I really don't think she'll go through steps like that with me. I am trying to get myself back into hobbies, I try to workout pretty often but I work a pretty physical job so I'm sore and tired out a lot of the time. I've started writing again as well, I've actually been published twice since the affair came to light and that definitely helps me feel better. She doesn't support that hobby at all though and says it's a waste of time even though I've been recognized by a pretty elite fiction magazine and my goal is to have a career in it. She just wants me to finish up my Finance degree as quickly as possible so I can get a better job. I understand that that's what I was all about when we met in high school, but that's just not what I am anymore.


----------



## testr72 (Jan 15, 2013)

Bad hygiene, doesnt take care of the kids, had an affair...you really want to stay with someone like that>? On top of that therapy wasnt succesful
You are only 24 years old, dont waste your life here. You dont want to end up being in your 40s or older and having huge regrets. Time to let her go, find someone else.


----------



## EleGirl (Dec 3, 2011)

salRoma said:


> I really don't think she'll go through steps like that with me.


Then read the books yourself and learn from them. You can bring the things you learn from them into your marriage.

Over time, if she starts to get to a better place you might be able to get her to read the books and work on what the book talks about.


salRoma said:


> I am trying to get myself back into hobbies, I try to work out pretty often but I work a pretty physical job so I'm sore and tired out a lot of the time.

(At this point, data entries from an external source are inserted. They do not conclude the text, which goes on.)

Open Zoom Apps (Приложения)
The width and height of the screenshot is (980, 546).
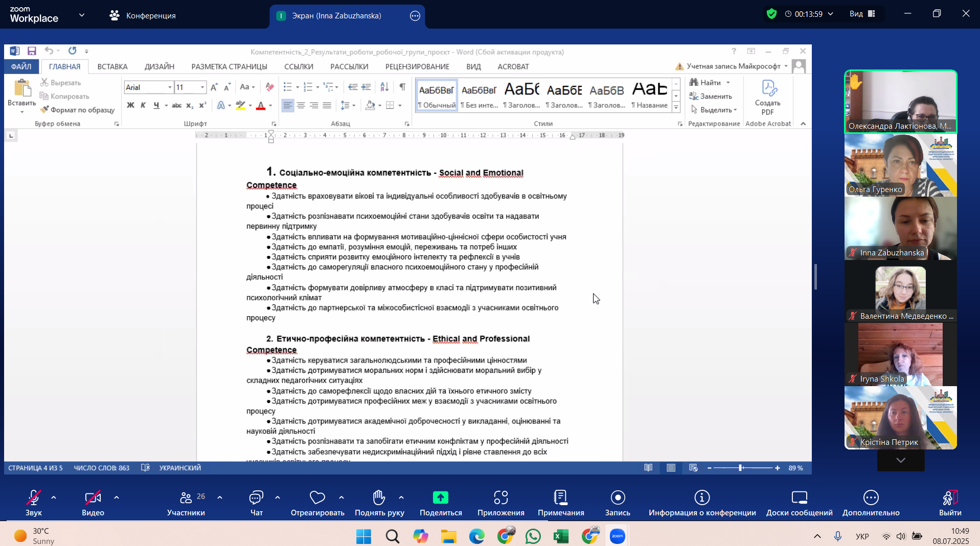(500, 503)
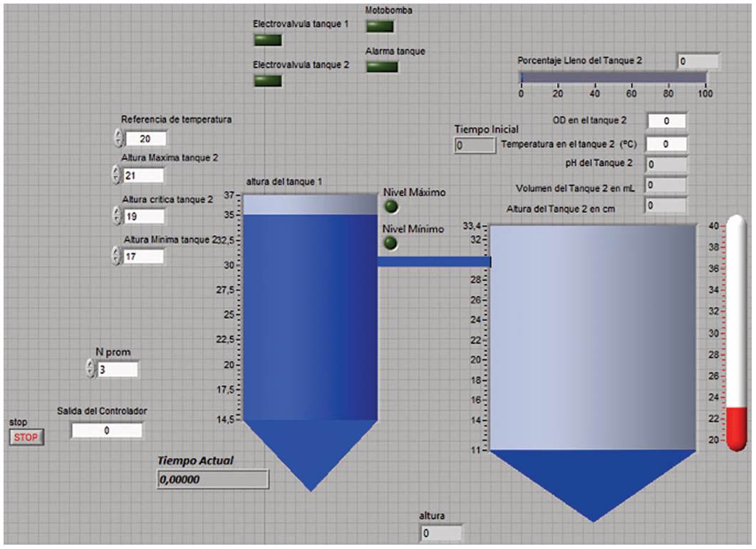Image resolution: width=756 pixels, height=549 pixels.
Task: Click the blue cone under tank 2
Action: pyautogui.click(x=593, y=481)
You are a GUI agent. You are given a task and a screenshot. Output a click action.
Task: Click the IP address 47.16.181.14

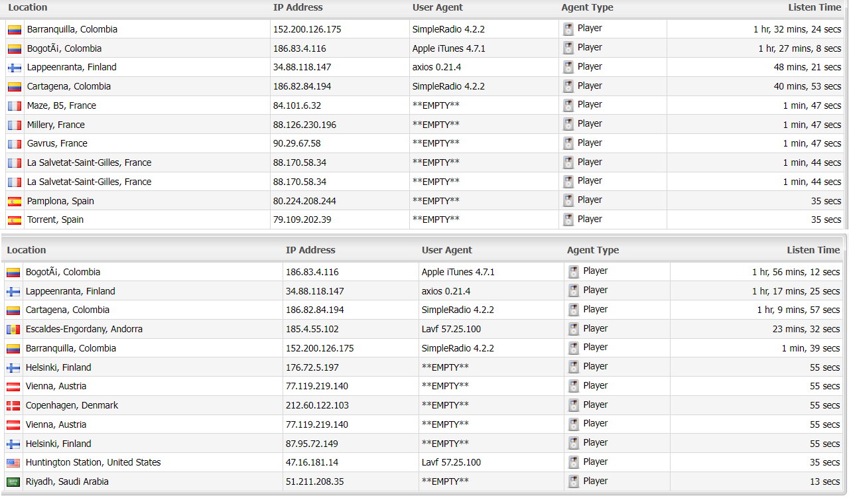[312, 462]
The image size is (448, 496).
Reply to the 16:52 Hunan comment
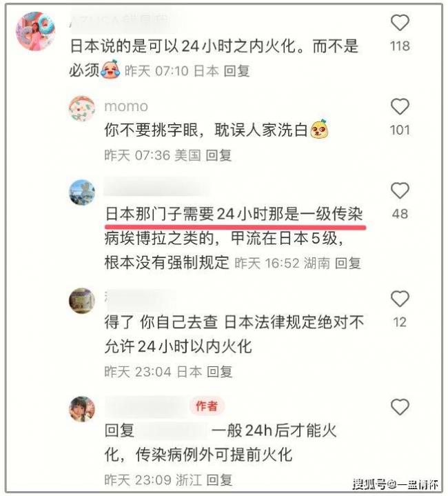[348, 263]
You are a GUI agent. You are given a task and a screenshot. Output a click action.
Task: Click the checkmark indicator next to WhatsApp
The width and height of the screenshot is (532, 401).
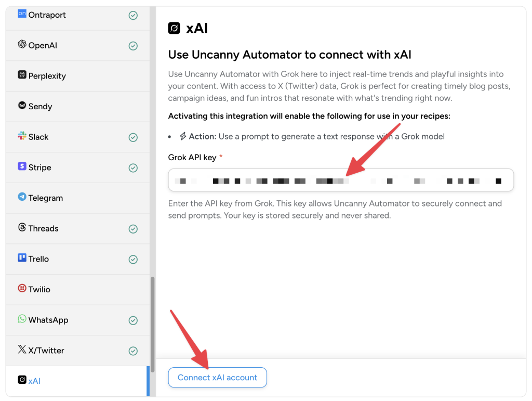click(133, 320)
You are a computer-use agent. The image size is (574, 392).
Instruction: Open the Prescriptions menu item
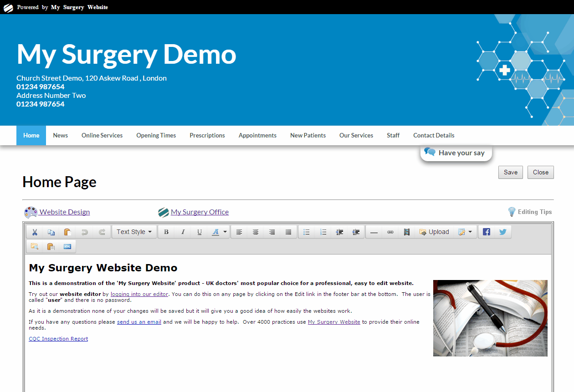pyautogui.click(x=207, y=136)
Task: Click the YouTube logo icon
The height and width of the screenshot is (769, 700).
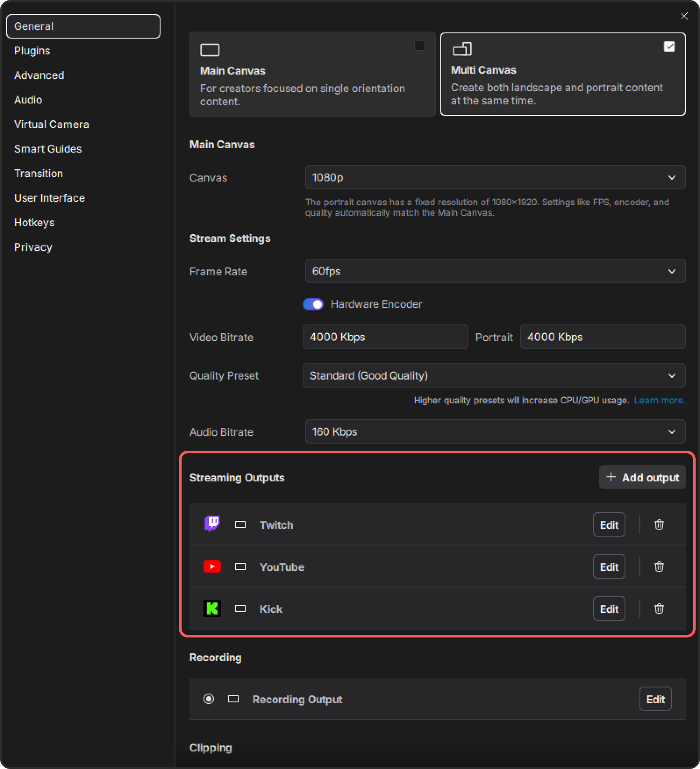Action: [212, 566]
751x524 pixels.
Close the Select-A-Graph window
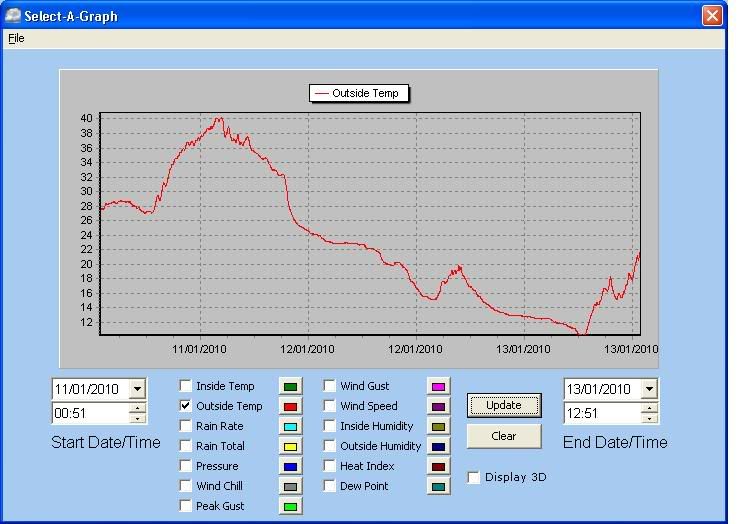pos(711,15)
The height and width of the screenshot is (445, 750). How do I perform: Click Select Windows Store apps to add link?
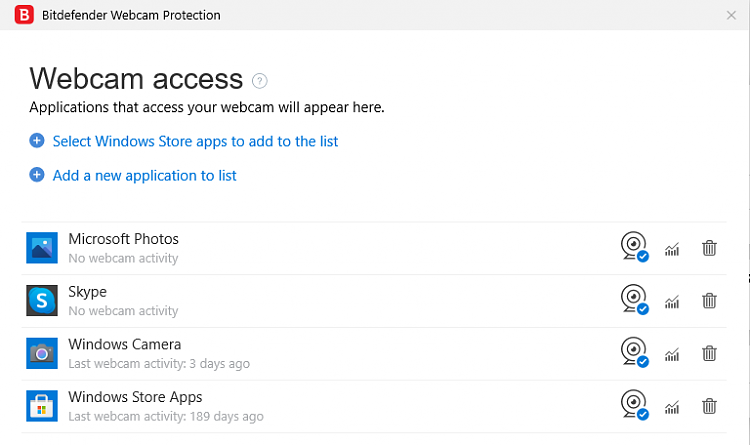click(x=195, y=141)
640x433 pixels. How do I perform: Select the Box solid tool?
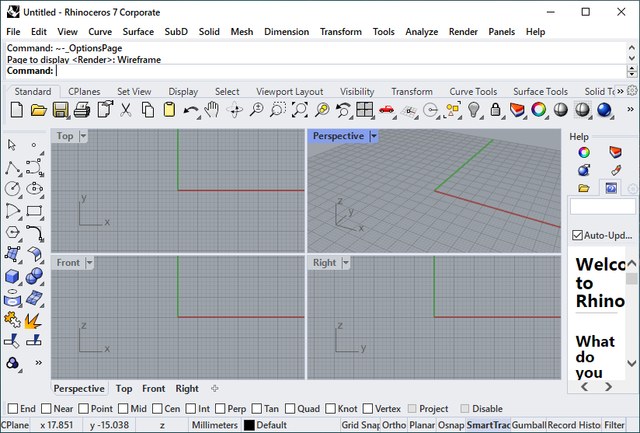click(x=13, y=276)
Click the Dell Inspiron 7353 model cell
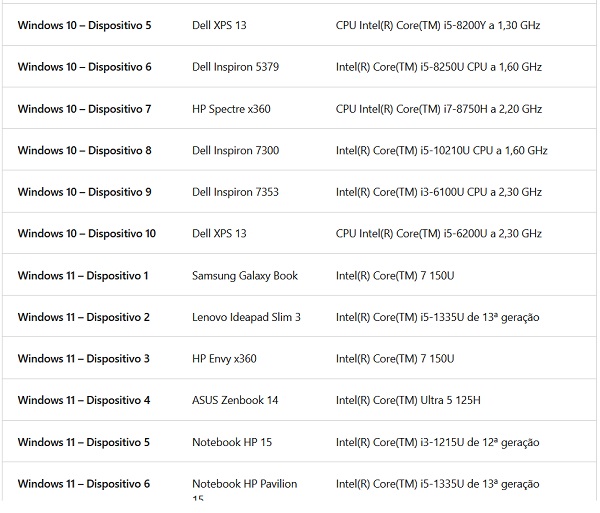Viewport: 600px width, 513px height. click(235, 192)
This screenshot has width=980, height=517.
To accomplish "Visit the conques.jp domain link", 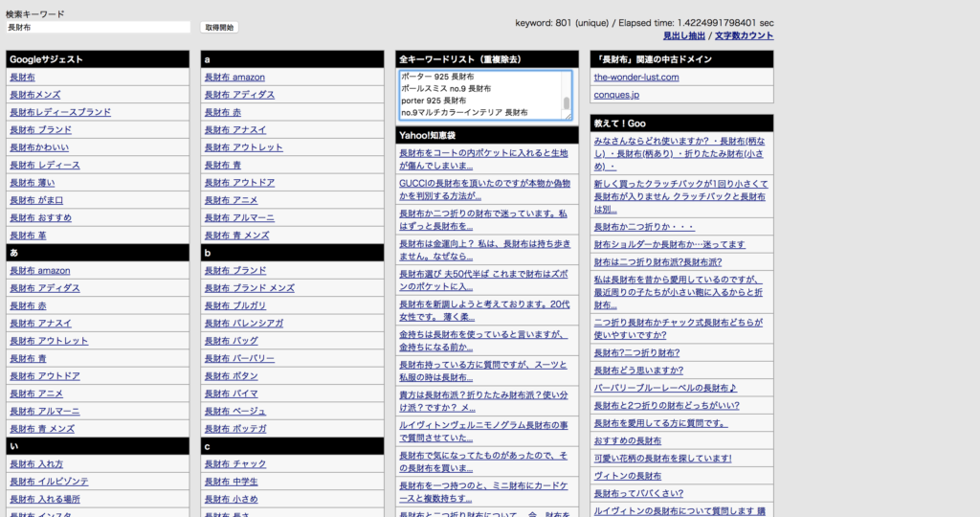I will point(616,95).
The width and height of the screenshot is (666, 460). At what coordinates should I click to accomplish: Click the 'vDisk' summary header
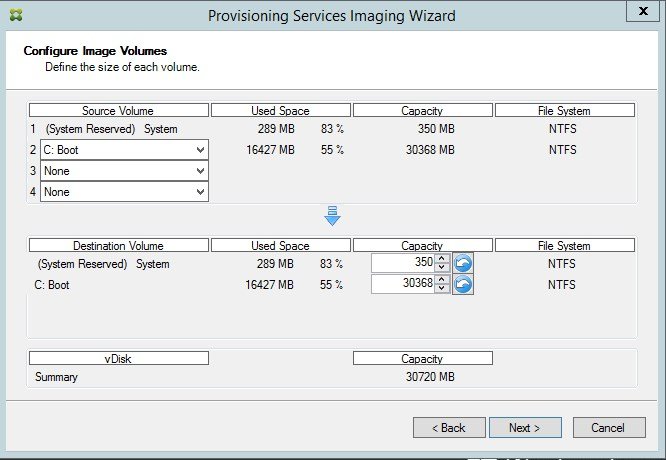pyautogui.click(x=118, y=358)
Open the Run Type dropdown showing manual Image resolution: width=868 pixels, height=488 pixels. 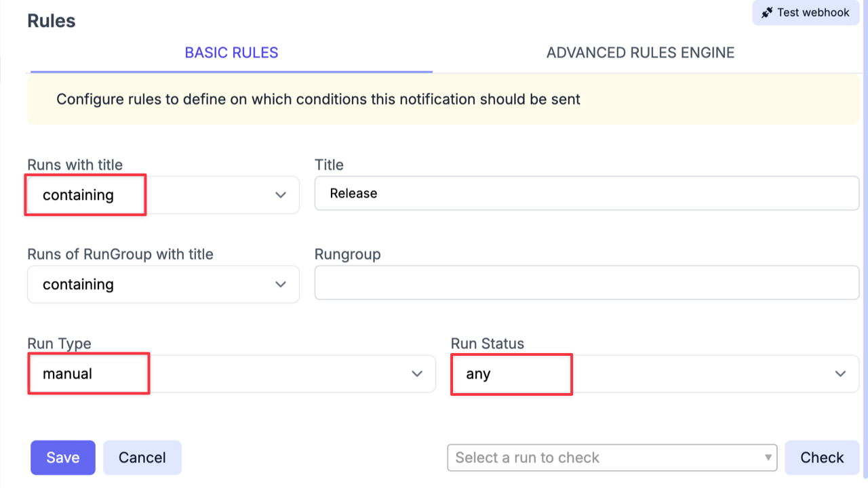click(231, 373)
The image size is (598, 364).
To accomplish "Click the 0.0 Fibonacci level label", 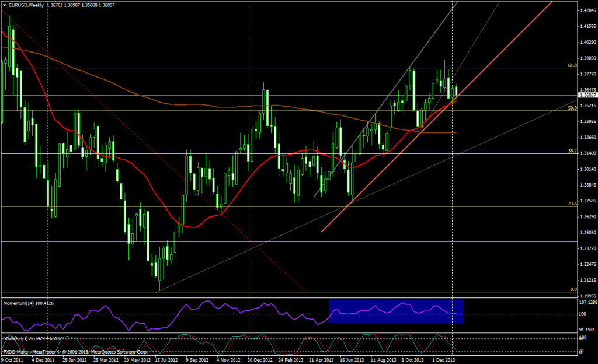I will [573, 289].
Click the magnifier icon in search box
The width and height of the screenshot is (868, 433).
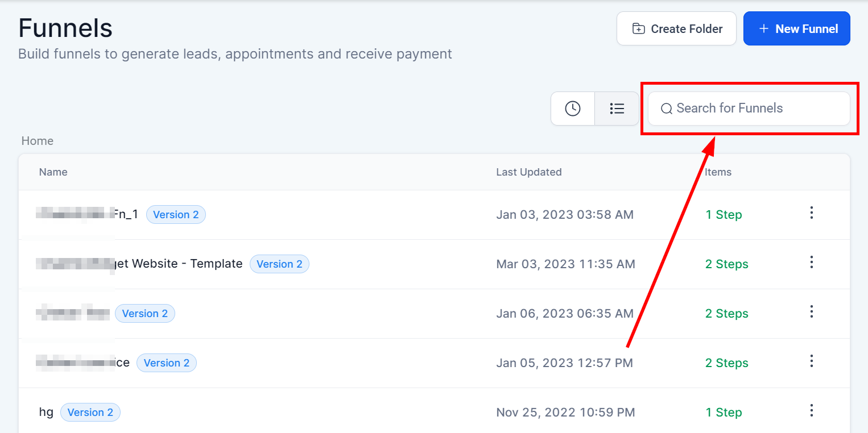[666, 109]
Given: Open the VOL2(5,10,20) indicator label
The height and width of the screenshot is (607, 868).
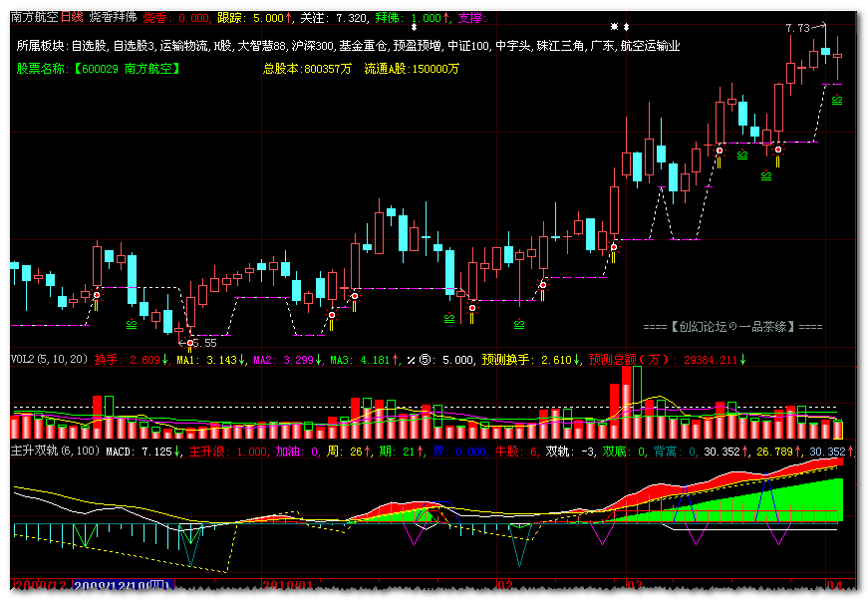Looking at the screenshot, I should [48, 359].
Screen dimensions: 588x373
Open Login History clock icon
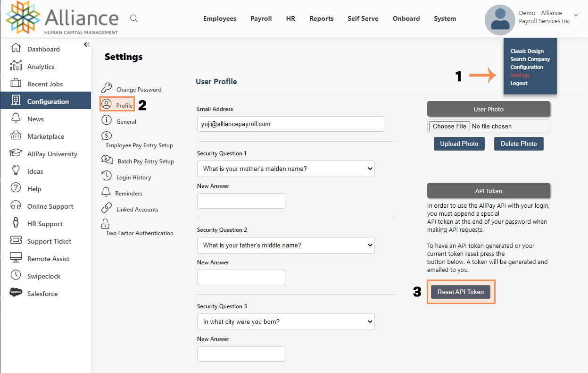point(107,176)
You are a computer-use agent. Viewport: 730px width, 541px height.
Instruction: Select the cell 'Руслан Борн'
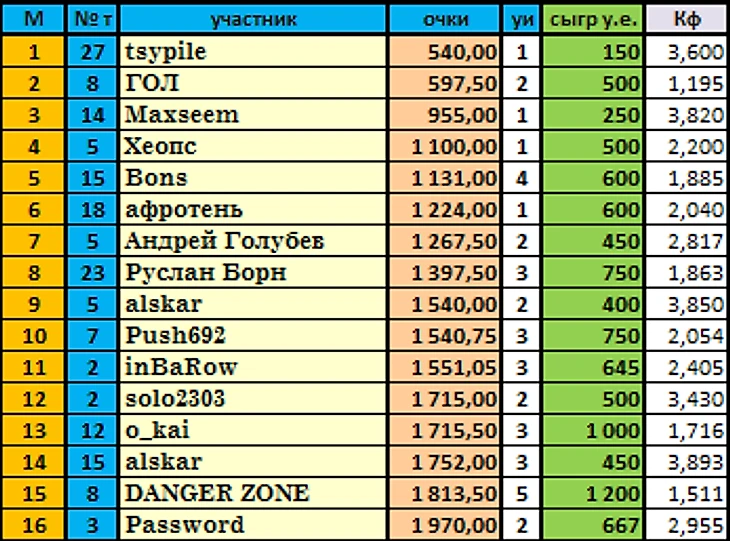(254, 271)
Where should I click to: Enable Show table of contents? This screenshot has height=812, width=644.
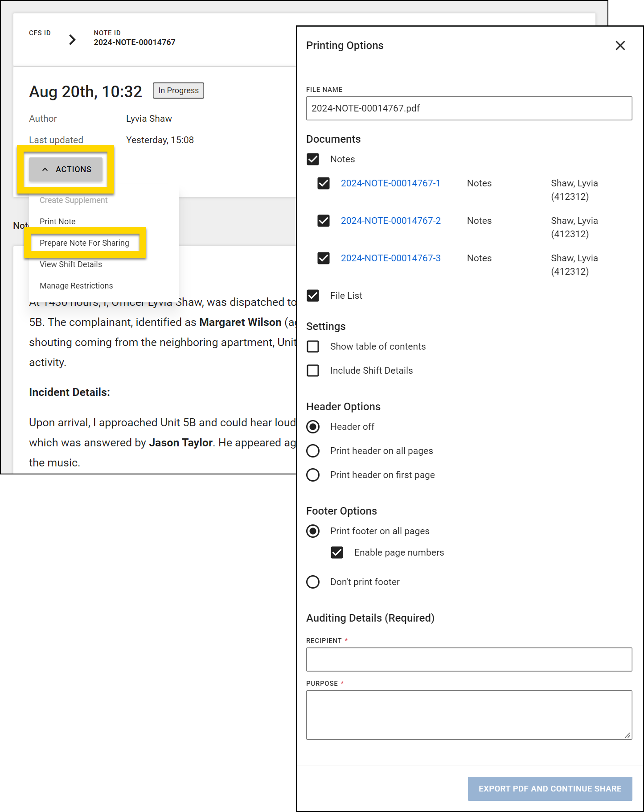point(313,346)
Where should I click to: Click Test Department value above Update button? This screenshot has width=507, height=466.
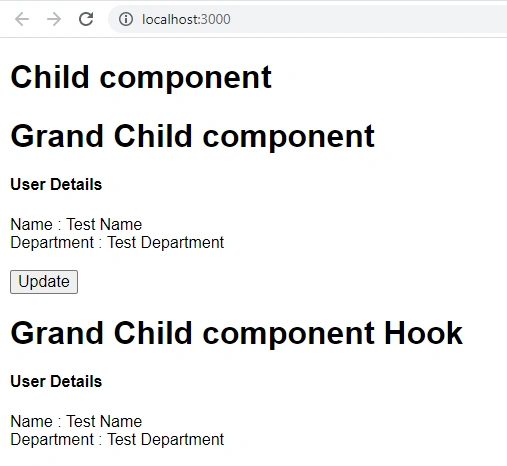(165, 242)
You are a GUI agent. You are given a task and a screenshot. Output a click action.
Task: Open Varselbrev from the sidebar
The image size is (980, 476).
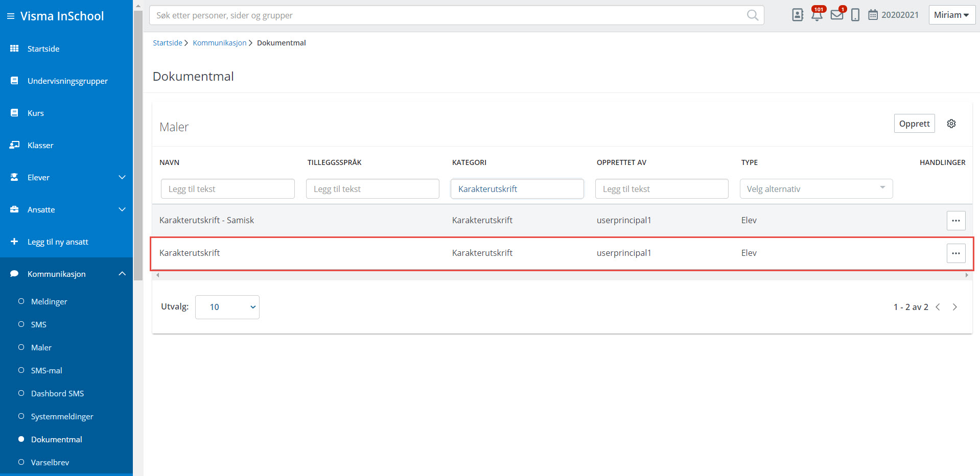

Often when a person has a job that is pretty physical is stresses their body in a particular way, over using some muscles and stressing a few particular joints. Perhaps you could get a few sessions with a trainer who will help you develop a workout program that helps to alleviate the physical stress from your job.



salRoma said:


> I've started writing again as well, I've actually been published twice since the affair came to light and that definitely helps me feel better. She doesn't support that hobby at all though and says it's a waste of time even though I've been recognized by a pretty elite fiction magazine and my goal is to have a career in it. She just wants me to finish up my Finance degree as quickly as possible so I can get a better job. I understand that that's what I was all about when we met in high school, but that's just not what I am anymore.


Were you paid for the stories that were published? I the lack of financial compensation part of her objection?

How many hours a week do you and your wife spending doing date-like things together, just the two of you?


----------



## salRoma (Oct 10, 2013)

EleGirl said:


> How old are the children?
> 
> Your wife sounds like she has depression. See if you can get her to a doctor to have her evaluated.
> 
> ...


It probably started right after we had the first child. At that point I was looking at a full ride scholarship and she was looking at being a possible Olympic candidate after taking gold in Tae Kwon Do nationals. I ended up losing the scholarship because I had to work to much to attend and after having the baby she wasn't able to compete until she got back into shape and it just kind of got sidelined.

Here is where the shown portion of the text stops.